La jungla interior

La intimidad como espectáculo

 

Aunque la naturaleza, de rojo colmillo y garra
con el desfiladero, gritó contra su credo
Alfred Tennyson

En mí hay alguien que sólo se ocupa de deshacer ese mí
Maurice Blanchot

 

Habitualmente, cuando hablamos de nuestra intimidad, en realidad queremos hacerlo de nuestra privacidad. Por lo general confundimos estas palabras cuando hacemos referencia a aquellos recuerdos, vivencias o historias que queremos mantener fuera de una esfera de visibilidad, de la mirada de los otros. Las fotos de familia, los vídeos eróticos que hemos grabado con nuestras parejas o cada uno de los secretos que hacen posible la convivencia en el hogar no conforman nuestro universo íntimo, sino que son parte de de aquello que conocemos como lo privado: un código, que al igual que lo público, es fuente de derecho y objeto de protección. Pero la intimidad es algo bastante diferente y no puede estar ligada a la privacidad porque entonces “sería patrimonio de los individuos que fueran sus dueños, para quienes estaría siempre disponible, y para cuya conservación tendrían que guardarla celosamente de las miradas ajenas como si se tratase de una naturaleza de carácter privado que debe mantenerse a salvo de su corrupción en la vida pública.”

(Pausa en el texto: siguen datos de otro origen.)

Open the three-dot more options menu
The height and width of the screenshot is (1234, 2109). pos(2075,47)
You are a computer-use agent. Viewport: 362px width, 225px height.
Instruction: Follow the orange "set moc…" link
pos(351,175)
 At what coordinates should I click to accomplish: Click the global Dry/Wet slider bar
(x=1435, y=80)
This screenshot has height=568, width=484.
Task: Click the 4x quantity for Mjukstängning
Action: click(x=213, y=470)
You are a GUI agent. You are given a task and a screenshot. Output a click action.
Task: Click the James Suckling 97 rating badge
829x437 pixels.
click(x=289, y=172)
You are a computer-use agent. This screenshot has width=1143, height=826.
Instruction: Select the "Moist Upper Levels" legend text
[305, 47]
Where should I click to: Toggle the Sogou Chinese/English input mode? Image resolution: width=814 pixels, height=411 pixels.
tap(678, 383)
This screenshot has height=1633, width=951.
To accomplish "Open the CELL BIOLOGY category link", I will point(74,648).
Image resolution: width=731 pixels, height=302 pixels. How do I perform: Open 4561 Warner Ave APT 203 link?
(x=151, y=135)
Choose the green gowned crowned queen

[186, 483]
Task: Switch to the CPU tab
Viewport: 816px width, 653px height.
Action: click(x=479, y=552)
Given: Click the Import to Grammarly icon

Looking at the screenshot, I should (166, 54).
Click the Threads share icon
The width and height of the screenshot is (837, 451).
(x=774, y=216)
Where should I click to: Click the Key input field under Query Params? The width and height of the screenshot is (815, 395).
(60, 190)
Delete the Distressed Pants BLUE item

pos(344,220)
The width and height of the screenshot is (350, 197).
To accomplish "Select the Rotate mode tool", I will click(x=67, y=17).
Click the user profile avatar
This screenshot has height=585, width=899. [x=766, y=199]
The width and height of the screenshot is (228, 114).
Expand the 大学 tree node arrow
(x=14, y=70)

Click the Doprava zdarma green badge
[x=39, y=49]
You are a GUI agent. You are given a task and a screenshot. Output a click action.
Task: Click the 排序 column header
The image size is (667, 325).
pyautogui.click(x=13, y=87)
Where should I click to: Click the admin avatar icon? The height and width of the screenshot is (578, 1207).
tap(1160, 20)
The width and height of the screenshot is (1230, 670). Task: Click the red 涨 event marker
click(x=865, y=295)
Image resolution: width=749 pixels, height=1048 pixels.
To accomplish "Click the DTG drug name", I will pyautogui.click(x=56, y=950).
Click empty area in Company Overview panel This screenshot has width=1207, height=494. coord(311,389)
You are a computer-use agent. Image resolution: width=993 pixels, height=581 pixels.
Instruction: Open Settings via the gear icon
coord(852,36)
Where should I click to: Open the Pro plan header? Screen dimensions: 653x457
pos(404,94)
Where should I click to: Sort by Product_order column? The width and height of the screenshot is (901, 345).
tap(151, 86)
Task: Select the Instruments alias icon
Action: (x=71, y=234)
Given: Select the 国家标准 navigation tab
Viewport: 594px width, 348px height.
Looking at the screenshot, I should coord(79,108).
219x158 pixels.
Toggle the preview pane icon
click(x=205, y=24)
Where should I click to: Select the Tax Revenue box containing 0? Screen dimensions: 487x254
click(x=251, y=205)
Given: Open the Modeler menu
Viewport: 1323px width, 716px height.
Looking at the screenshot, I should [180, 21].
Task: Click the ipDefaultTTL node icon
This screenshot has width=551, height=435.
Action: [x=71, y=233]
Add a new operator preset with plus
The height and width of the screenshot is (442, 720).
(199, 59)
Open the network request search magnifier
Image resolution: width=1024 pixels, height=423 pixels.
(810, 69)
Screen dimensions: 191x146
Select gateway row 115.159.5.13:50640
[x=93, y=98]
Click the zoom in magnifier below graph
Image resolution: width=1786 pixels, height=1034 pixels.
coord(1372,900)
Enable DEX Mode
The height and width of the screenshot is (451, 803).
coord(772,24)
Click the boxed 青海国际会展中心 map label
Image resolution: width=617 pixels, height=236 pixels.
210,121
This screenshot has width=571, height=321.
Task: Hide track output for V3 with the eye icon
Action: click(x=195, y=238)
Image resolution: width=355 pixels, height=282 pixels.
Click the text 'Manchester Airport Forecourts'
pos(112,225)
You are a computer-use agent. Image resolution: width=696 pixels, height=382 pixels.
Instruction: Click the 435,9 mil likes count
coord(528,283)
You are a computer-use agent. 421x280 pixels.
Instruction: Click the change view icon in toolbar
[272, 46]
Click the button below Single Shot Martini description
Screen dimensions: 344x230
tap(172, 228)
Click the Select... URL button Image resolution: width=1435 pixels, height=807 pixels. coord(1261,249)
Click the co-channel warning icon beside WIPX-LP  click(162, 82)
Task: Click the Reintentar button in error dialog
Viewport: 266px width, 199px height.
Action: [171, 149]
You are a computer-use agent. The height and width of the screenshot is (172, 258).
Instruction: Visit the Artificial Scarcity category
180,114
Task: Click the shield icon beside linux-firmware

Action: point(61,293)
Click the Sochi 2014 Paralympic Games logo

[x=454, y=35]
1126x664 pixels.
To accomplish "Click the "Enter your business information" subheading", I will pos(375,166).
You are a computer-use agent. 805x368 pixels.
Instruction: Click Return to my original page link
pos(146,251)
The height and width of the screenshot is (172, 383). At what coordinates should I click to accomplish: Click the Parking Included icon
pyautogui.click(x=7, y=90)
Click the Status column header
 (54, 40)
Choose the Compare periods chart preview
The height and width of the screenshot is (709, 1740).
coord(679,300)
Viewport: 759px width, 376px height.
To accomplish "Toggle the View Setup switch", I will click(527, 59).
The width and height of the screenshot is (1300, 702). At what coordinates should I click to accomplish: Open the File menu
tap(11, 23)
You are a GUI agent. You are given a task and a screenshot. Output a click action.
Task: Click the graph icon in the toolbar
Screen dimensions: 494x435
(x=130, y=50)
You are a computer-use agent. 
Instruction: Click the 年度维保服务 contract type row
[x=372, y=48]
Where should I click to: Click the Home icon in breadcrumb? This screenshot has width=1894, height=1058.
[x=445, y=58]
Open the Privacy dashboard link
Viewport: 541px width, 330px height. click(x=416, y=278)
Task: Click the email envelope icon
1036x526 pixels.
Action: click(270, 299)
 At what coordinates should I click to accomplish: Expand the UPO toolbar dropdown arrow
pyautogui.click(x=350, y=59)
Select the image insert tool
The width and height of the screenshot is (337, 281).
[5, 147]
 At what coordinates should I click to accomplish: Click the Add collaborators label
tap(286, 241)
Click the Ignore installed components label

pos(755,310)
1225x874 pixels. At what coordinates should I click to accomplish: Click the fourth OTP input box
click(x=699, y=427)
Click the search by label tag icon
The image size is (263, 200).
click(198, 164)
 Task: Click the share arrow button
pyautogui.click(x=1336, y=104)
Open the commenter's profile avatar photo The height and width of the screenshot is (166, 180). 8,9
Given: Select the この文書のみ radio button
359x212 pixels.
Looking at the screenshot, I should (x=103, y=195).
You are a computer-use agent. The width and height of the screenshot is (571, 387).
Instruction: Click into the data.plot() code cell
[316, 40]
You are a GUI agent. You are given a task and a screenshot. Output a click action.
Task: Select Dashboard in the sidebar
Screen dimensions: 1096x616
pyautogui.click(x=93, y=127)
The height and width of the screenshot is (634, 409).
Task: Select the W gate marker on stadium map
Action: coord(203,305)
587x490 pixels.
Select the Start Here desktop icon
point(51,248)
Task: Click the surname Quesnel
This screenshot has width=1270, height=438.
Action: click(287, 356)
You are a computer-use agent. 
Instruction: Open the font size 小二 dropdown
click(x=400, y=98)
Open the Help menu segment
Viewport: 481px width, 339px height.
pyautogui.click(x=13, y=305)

Estas palabras son de José Luis Pardo, uno de los pensadores que más se ha preocupado por saber de qué hablamos cuando hablamos de intimidad. En su célebre ensayo La intimidad, después de bosquejar un puñado de confusiones y contradicciones como la presentada más arriba, consigue acotarla alrededor de seis axiomas para definirla finalmente de la siguiente manera: “La intimidad es lo que hace imposible que el hombre exista bajo ese modo de ser clausurado sobre sí que los filósofos siempre han llamado ‘sustancia’ (lo que puede existir por sí mismo, lo que no necesita de otra cosa para existir)”. Por tanto, la intimidad tampoco debería confundirse con una identidad natural, como lo propio del hombre que se tiene a sí mismo.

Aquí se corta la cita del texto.